Contextual Theology – Falling from Truth through Emerging Church

By Roger Oakland

In order for the emerging church to succeed, the Bible has to be looked at through entirely different glasses, and Christianity needs to be open to a new type of faith. Brian McLaren calls this new faith a “generous orthodoxy.”1 While such an orthodoxy allows a smorgasbord of ideas to be proclaimed in the name of Christ, many of these ideas are actually forbidden and rejected by Scripture.

Doug Pagitt believes that he is part of a cutting-edge response to the new postmodern world. It’s a response he and others see as completely unique, never having been tried before in the history of man. Pagitt states:

It seems to me that our post-industrial times require us to ask new questions-questions that people 100 years ago would have never thought of asking. Could it be that our answers will move us to re-imagine the way of Christianity in our world? Perhaps we as Christians today are not only to consider what it means to be a 21st century church, but also and perhaps more importantly-what it means to have a 21st century faith.2

Many people I meet at conferences who come from a wide variety of church backgrounds tell me the church they have been attending for years has radically changed. Their pastor no longer teaches the Bible. Instead, the Sunday morning service is a skit or a series of stories. The Bible seems to have become the forbidden book. While there are pastors who do still teach the Bible, they are becoming the exception rather than the rule.

▶ [Tasks]
- 1) Shorten the paragraph in the emerging church article that begins "Many people I meet at conferences," keeping its main facts.
- 2) According to the emerging church article, what name does Brian McLaren give to the new faith?
The material has no connection to the emerging church article.

▶ [Collected data]
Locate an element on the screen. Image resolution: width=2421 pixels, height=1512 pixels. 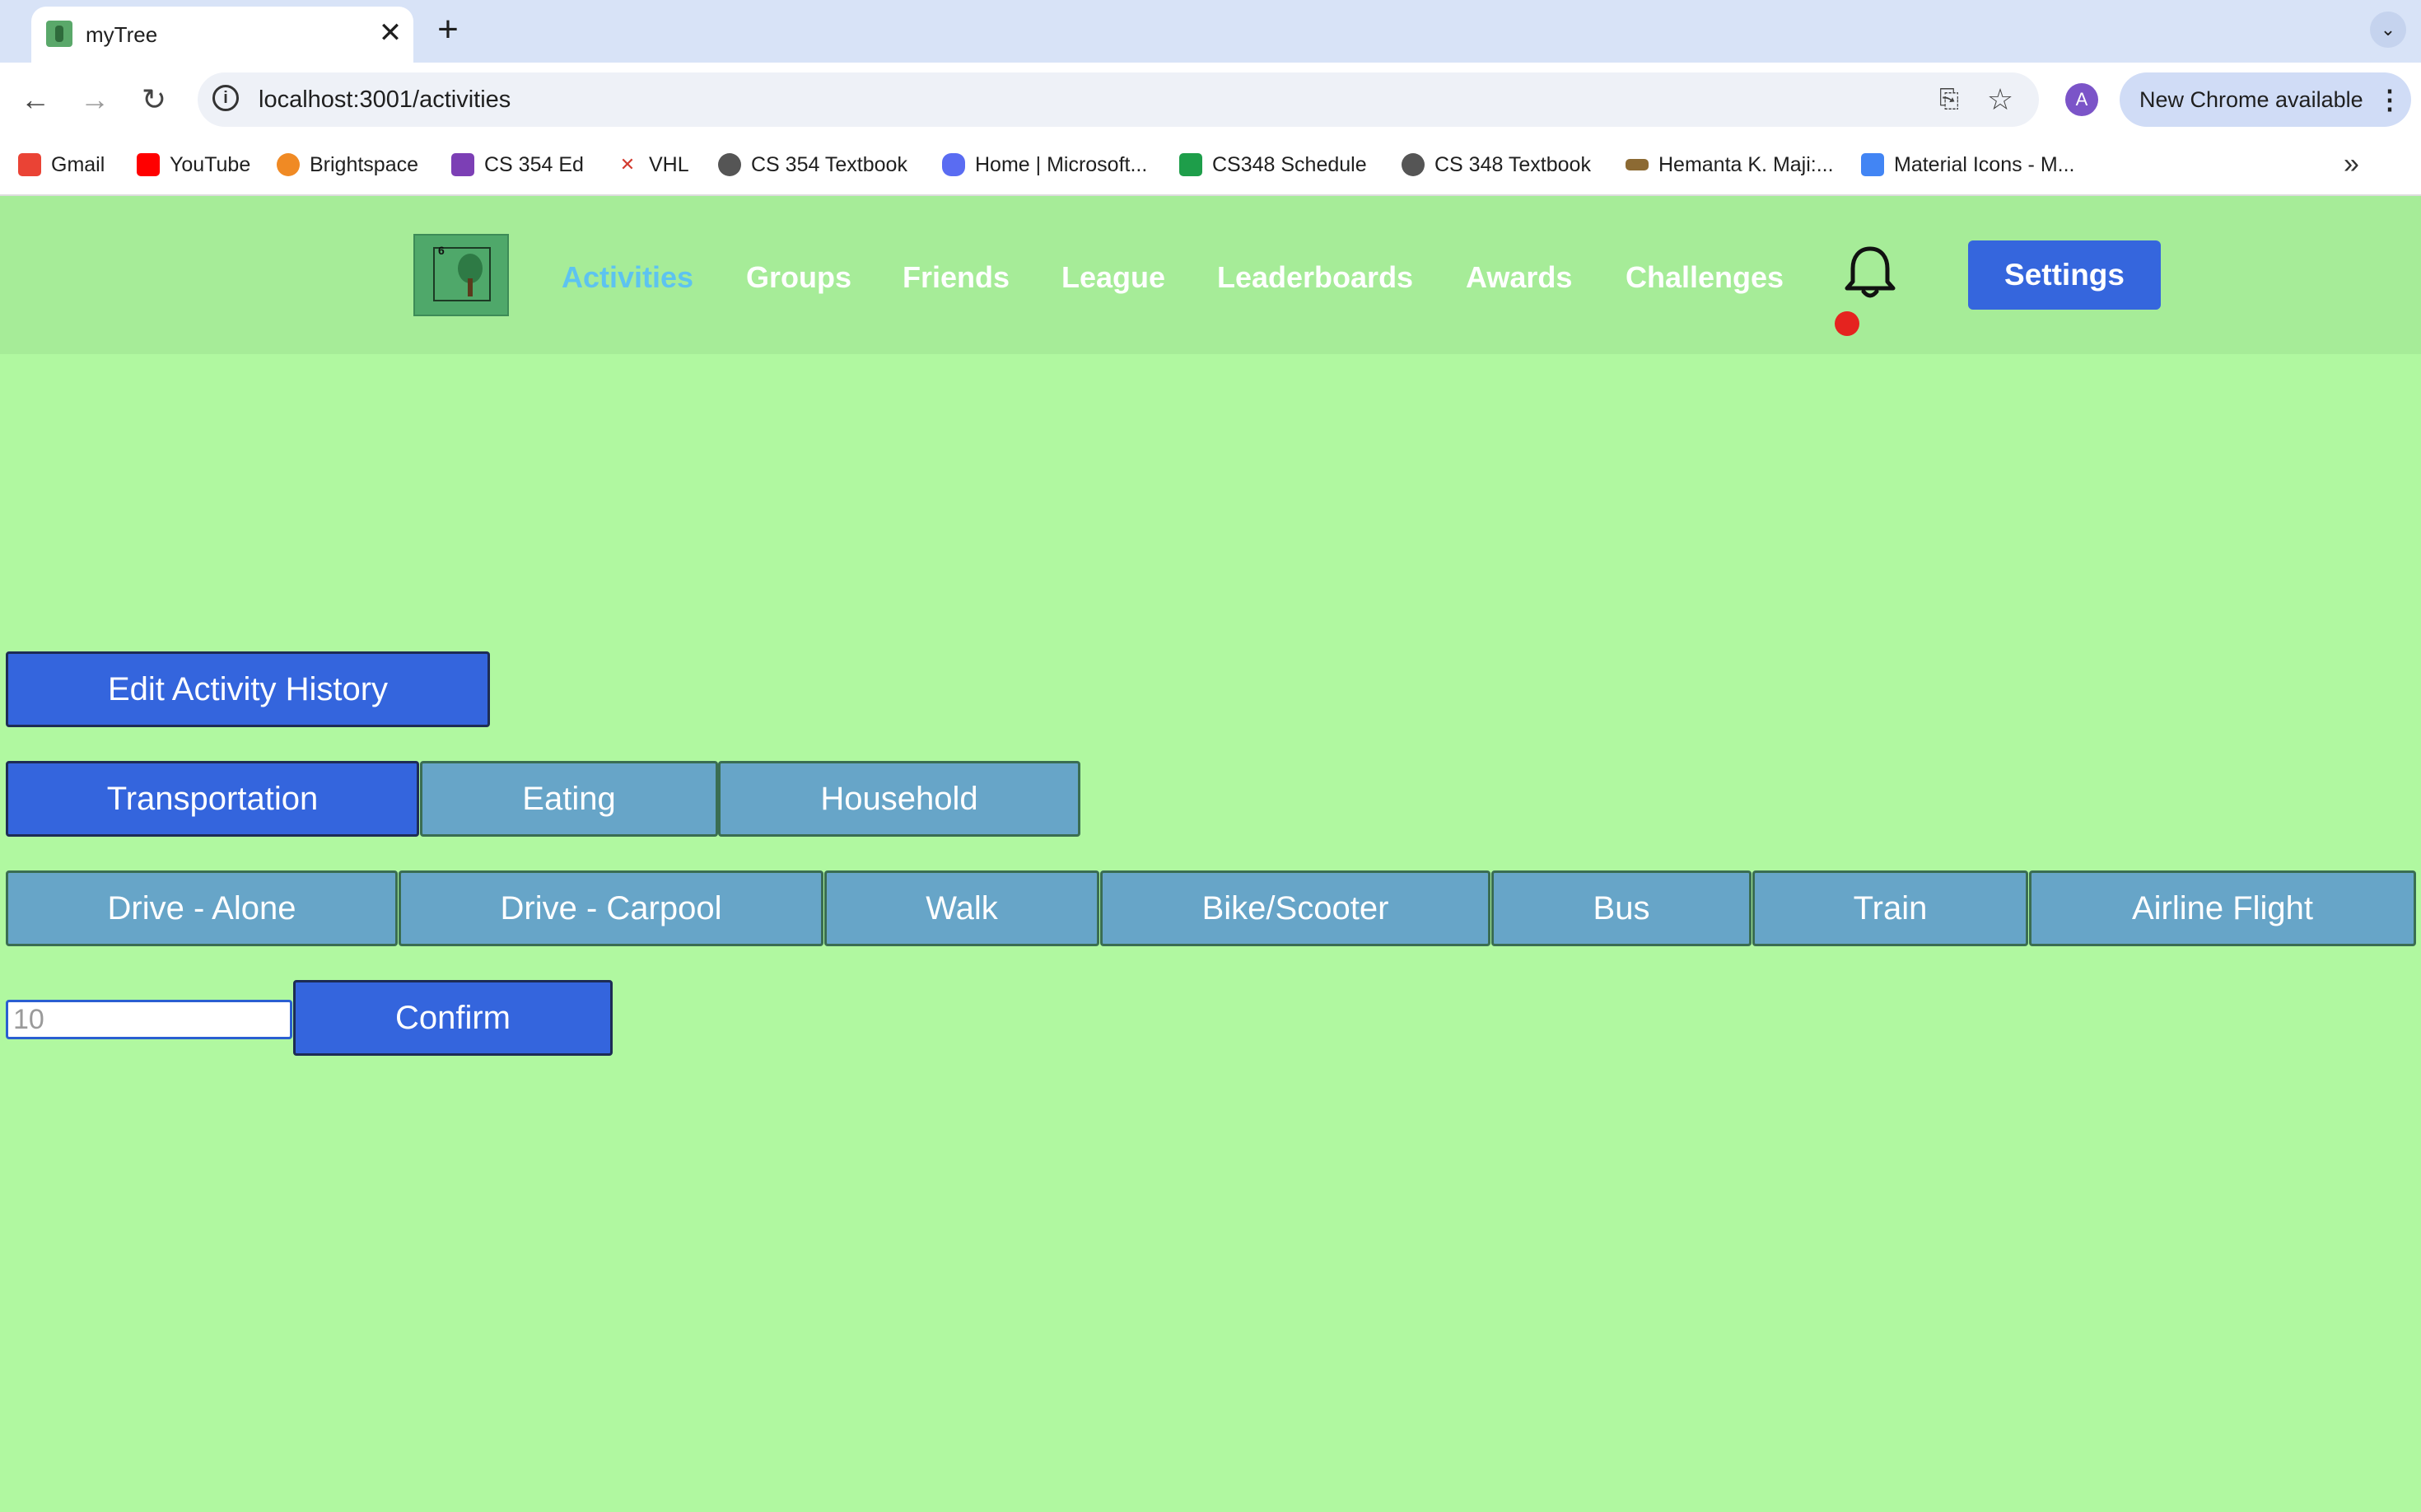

▶ [Activity answers]
- 1) At conferences, people from many church backgrounds say the churches they have attended for years have radically changed. Their pastors no longer teach the Bible, and Sunday services now consist of skits or stories. The Bible seems to have become a forbidden book, and pastors who still teach it are becoming the exception.

- 2) He calls it a "generous orthodoxy."